-------- Dataset content --------
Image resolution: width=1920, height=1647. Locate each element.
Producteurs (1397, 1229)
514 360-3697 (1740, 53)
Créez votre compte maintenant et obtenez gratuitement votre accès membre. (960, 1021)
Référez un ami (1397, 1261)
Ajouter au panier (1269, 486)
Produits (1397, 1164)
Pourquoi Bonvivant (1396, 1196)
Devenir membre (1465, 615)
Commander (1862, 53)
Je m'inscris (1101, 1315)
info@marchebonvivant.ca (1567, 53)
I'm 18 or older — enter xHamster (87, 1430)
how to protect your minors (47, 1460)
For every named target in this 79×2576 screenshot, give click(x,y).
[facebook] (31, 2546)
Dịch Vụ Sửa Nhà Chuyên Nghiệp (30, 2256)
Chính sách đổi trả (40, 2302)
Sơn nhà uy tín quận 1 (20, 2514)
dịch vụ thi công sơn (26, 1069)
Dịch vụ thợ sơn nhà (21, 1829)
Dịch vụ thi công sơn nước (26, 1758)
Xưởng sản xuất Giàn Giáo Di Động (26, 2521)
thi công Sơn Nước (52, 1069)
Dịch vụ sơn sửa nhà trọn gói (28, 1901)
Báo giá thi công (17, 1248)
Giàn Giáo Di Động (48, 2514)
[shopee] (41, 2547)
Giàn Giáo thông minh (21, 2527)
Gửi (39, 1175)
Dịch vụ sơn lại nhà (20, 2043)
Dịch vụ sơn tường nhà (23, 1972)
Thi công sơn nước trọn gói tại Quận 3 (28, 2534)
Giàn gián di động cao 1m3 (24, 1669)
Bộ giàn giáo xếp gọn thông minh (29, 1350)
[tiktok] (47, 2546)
--------
### What you will do
Every line of the material above that has the string "thông" needs pulling out.

### Completed exercise
Giàn Giáo thông minh (21, 2527)
Bộ giàn giáo xếp gọn thông minh (29, 1350)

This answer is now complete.